WORK TO COMPLETE
How do the lines below between the ones holding "This screenshot has width=974, height=857." and "Click blue 20.00", inclusive, read? Give them again exactly, with no other lines.

[Saved data entries]
──────

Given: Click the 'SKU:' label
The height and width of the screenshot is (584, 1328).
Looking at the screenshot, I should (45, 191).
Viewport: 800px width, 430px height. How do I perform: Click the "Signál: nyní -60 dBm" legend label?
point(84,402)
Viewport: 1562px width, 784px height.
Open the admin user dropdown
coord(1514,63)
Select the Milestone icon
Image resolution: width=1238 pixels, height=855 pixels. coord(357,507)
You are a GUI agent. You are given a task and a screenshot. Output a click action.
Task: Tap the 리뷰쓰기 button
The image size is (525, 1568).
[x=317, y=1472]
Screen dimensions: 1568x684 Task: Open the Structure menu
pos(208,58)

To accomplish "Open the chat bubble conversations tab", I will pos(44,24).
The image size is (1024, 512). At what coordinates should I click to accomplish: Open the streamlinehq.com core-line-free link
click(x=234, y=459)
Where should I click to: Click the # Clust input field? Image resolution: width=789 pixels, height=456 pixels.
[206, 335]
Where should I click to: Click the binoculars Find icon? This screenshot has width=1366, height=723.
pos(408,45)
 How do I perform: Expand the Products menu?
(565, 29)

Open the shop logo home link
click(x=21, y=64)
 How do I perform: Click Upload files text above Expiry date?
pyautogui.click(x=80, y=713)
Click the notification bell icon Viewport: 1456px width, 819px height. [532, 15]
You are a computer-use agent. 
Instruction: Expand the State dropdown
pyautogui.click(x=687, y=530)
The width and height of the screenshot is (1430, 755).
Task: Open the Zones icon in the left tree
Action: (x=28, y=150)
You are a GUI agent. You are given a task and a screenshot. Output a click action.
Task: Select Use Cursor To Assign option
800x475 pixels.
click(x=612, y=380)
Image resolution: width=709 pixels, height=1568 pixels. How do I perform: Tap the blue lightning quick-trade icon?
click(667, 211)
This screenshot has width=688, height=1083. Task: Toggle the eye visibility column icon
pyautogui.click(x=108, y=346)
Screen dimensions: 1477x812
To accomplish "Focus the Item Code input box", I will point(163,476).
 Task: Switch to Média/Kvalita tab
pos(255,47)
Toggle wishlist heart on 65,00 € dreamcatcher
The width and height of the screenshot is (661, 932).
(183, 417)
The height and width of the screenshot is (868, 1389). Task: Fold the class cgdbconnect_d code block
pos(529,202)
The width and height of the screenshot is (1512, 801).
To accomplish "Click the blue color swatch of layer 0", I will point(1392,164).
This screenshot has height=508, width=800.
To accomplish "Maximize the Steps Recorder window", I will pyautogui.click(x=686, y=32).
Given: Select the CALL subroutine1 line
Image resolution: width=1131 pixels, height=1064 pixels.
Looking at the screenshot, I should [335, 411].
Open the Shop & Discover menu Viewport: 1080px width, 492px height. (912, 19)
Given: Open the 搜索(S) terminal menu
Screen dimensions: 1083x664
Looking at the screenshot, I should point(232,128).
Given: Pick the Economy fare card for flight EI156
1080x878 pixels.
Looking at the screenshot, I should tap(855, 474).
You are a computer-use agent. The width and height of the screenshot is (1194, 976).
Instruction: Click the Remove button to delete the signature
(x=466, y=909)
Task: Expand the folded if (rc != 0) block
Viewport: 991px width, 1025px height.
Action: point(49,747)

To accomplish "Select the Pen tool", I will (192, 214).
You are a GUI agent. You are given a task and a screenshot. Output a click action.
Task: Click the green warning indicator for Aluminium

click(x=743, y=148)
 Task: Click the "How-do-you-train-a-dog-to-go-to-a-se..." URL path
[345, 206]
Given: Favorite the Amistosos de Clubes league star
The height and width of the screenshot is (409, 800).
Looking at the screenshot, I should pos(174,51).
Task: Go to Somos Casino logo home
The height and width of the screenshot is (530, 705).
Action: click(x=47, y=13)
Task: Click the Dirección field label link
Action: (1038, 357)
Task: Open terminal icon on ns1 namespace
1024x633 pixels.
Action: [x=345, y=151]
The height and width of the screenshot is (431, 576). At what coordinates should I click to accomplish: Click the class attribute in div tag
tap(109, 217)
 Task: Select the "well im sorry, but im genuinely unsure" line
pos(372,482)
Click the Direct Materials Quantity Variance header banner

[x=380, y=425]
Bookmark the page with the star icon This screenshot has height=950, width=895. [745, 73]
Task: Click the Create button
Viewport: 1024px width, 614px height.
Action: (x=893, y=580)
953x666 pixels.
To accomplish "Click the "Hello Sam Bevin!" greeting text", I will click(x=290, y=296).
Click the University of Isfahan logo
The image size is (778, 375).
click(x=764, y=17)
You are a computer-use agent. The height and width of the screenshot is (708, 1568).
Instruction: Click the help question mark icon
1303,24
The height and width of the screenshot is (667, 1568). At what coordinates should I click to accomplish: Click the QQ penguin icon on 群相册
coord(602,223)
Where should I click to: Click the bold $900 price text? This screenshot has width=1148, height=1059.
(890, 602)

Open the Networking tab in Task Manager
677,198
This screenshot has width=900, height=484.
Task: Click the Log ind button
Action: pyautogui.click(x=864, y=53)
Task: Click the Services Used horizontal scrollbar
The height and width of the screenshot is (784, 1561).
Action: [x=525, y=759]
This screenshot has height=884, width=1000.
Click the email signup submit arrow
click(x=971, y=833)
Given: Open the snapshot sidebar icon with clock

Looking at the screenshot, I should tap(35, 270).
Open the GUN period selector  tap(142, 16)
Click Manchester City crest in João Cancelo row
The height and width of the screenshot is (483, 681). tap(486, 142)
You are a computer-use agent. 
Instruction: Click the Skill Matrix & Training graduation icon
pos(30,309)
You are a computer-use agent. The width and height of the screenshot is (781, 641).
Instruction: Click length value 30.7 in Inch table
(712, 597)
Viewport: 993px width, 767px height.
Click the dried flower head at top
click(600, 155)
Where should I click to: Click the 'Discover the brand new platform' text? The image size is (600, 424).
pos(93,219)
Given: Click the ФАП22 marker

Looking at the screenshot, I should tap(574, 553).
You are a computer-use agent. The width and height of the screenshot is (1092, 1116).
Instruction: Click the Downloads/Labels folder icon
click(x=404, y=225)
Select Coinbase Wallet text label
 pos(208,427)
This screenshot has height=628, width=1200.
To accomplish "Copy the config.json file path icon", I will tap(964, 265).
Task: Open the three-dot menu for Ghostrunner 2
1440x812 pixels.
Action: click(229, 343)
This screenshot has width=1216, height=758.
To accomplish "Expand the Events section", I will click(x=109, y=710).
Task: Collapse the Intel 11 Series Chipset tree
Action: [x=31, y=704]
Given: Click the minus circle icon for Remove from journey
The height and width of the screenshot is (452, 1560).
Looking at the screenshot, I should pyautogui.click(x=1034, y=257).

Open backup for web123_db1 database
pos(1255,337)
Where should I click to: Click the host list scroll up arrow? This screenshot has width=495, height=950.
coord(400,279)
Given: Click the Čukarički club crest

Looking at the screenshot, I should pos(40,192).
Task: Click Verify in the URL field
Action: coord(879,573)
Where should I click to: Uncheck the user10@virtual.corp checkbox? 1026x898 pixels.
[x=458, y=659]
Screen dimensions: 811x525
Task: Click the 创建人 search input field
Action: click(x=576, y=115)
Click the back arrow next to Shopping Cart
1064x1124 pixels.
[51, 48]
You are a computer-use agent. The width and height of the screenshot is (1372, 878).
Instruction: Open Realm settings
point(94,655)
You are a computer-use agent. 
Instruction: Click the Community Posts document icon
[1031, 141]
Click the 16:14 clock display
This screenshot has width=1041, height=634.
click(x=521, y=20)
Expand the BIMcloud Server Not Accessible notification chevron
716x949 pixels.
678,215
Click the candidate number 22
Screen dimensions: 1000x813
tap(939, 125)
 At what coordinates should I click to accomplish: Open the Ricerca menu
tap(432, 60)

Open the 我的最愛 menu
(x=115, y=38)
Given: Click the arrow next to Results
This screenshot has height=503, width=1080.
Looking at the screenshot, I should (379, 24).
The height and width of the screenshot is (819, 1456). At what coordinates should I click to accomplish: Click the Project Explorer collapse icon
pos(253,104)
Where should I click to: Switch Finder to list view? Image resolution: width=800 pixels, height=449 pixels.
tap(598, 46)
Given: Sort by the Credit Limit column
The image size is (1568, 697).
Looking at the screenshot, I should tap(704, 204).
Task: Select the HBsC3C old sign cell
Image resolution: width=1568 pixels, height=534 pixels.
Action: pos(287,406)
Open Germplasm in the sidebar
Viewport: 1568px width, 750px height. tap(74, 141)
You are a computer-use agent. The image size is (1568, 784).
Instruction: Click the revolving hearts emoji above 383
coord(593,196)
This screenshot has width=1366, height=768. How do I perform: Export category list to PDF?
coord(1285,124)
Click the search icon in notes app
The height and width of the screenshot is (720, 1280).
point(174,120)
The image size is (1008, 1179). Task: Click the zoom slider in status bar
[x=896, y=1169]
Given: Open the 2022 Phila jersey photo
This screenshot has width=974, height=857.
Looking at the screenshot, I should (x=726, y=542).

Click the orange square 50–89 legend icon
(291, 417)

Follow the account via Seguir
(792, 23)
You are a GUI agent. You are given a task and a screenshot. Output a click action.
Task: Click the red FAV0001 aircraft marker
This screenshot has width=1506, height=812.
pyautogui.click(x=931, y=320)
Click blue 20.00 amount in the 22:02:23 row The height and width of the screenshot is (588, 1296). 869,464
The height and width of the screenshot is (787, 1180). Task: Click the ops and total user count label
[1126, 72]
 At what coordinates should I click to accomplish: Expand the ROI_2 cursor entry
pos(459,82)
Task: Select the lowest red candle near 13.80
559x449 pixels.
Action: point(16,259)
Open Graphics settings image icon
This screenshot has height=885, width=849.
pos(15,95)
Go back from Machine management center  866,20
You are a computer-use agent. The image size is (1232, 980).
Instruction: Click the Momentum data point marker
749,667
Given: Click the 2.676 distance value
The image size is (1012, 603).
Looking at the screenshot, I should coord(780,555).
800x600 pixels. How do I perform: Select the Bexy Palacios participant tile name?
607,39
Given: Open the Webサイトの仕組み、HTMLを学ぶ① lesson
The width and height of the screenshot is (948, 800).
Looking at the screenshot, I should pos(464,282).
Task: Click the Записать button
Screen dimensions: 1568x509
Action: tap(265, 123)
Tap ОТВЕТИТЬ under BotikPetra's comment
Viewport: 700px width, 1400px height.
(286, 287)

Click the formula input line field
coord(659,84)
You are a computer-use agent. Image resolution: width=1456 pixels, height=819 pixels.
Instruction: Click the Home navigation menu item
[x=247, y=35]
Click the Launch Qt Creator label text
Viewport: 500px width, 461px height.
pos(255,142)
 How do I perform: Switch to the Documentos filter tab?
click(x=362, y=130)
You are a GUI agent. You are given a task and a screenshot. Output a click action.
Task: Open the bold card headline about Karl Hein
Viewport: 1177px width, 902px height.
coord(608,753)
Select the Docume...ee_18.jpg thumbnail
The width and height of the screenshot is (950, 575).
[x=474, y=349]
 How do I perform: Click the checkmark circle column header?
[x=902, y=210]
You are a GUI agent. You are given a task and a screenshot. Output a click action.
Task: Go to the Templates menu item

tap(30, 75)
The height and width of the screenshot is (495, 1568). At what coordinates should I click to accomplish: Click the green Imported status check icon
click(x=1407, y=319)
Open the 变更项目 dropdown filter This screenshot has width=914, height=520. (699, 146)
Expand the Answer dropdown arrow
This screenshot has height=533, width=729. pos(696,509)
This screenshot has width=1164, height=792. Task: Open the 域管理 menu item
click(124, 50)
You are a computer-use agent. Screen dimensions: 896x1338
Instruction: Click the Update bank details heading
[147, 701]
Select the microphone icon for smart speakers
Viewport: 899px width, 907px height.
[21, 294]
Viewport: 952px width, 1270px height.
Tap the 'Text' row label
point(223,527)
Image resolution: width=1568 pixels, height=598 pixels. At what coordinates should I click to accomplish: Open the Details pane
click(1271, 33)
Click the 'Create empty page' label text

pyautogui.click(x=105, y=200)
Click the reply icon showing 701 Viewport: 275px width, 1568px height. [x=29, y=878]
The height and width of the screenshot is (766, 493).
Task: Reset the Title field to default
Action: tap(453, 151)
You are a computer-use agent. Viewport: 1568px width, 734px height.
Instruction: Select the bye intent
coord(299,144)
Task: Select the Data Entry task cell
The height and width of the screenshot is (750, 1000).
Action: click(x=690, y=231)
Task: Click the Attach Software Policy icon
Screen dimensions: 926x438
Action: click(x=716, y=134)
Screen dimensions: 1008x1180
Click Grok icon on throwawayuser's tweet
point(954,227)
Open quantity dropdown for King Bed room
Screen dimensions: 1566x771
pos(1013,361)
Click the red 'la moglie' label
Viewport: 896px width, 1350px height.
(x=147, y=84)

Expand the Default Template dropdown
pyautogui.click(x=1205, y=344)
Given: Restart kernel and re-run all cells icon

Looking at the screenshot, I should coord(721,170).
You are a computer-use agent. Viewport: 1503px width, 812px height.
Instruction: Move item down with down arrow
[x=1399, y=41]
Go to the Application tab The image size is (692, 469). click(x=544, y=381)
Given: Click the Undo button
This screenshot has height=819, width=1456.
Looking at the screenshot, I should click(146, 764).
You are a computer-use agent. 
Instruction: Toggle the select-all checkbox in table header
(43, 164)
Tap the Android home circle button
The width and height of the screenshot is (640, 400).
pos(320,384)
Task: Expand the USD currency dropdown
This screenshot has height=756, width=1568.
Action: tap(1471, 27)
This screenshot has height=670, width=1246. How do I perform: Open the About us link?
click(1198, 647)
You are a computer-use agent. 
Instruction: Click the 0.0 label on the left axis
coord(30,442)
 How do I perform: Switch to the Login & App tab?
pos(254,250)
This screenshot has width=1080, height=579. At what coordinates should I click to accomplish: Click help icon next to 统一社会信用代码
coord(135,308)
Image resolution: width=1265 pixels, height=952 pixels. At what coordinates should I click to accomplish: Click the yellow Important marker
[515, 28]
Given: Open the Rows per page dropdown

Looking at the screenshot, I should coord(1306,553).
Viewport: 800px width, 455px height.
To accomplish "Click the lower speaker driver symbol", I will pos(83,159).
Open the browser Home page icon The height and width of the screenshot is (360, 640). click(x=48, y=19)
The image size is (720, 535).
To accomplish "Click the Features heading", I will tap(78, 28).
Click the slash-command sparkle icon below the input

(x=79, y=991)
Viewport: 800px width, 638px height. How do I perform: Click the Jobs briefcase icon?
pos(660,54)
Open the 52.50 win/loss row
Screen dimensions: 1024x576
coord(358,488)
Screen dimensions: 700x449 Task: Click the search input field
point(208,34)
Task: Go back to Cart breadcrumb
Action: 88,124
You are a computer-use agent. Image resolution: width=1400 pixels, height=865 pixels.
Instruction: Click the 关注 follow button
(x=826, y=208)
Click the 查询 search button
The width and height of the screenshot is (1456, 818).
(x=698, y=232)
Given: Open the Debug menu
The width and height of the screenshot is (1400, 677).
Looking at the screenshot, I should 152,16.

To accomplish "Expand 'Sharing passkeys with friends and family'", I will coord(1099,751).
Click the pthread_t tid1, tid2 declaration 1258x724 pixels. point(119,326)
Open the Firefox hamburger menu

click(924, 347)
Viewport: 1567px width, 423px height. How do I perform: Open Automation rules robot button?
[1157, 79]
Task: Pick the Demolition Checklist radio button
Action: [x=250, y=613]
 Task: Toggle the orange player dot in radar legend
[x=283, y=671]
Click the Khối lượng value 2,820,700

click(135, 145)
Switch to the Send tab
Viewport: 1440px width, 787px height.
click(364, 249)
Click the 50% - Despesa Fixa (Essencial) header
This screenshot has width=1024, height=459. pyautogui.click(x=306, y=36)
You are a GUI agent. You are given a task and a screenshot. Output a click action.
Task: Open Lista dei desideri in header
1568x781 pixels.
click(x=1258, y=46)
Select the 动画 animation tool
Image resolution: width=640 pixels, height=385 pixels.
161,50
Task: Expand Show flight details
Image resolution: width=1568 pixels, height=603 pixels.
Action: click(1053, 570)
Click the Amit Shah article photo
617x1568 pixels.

──────

EXERCISE RESULT
This screenshot has width=974, height=857.
Looking at the screenshot, I should (x=726, y=542).

Click the orange square 50–89 legend icon
(291, 417)

Follow the account via Seguir
(792, 23)
You are a GUI agent. You are given a task and a screenshot. Output a click action.
Task: Click the red FAV0001 aircraft marker
This screenshot has width=1506, height=812.
pyautogui.click(x=931, y=320)
Click blue 20.00 amount in the 22:02:23 row The height and width of the screenshot is (588, 1296). 869,464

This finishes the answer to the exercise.